Sonntag, 10. Mai 2009

das lesezeichen

er blätterte noch mal sein abgegriffenes notizbuch durch. eine stelle war anscheinend vor einiger zeit für ihn besonders wichtig gewesen. er hatte zwischen die seiten einen grashalm als lesezeichen eingelegt. der grashalm war vertrocket, bräunlich und sah wie ein strohhalm aus. trotzdem sah es irgendwie bedeutend aus. wichtig. auch wenn es nur damals gewesen war. damals war er aber besser drauf gewesen als jetzt, das musste er sich eingestehen. er hatte abgebaut in den letzten monaten. hatte sich vom schönen schein blenden lassen, der nichts weiter ist als eben nur schein. schein hat ja normalerweise mit licht nichts zu tun. blendwerk. so könnte man sagen. bis man nichts mehr erkennen kann. schon gar nicht sich selbst.

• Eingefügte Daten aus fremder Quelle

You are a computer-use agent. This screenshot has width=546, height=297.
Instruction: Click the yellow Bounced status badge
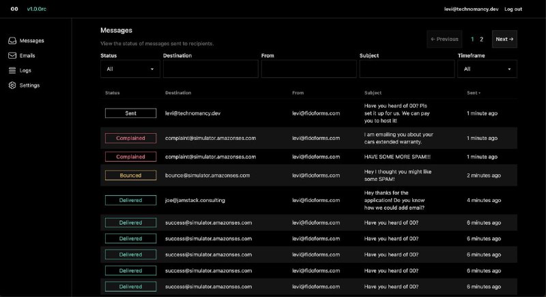(x=130, y=175)
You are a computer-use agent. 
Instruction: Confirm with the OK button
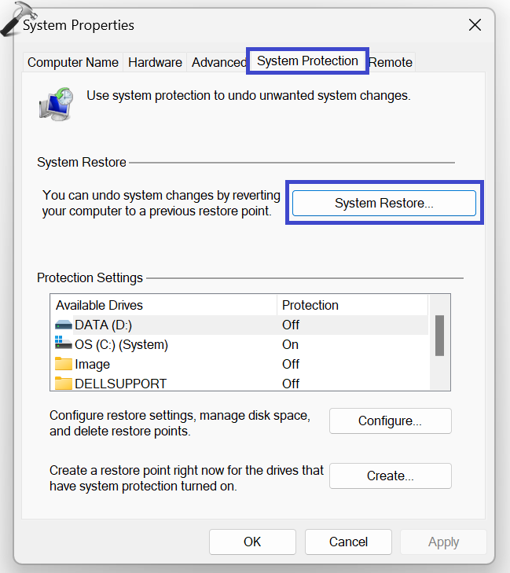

jedenfalls..der grashalm. bescheiden steckte er zwischen den seiten und sah dennoch viel besser aus als ein lesezeichen aus leder mit goldverzierung. er lächelte. ohne dass er das heft aufschlagen musste, wusste er auf einmal, was dieses lesezeichen zu bedeuten hatte.

halt ein und atme tief durch. sieh in dich rein. und begegne dir ohne verstellung. sei ehrlich. sei du selbst. imitiere niemanden. sei nur du.

er wartete noch einen moment, fast misstraurisch. war es wirklich? dieses gute gefühl, von innen heraus, das wärmte, wie nichts anderes wärmen konnte, es war tatsächlich wahr. manchmal denkt man sich tot, sagte er laut und schüttelte über sich selbst den kopf.

er stand auf, sah noch einmal über das meer...er konnte es jetzt erst wieder fühlen. die ruhe, die davon ausging, machte ihn angenehm schläfrig und er wusste, er würde sich nun richtig ausruhen können. vielleicht muss man bestimmte fehler machen, damit man erst begreift, wie schön das war, was man hatte...damit man darum kämpft. es ist es wert.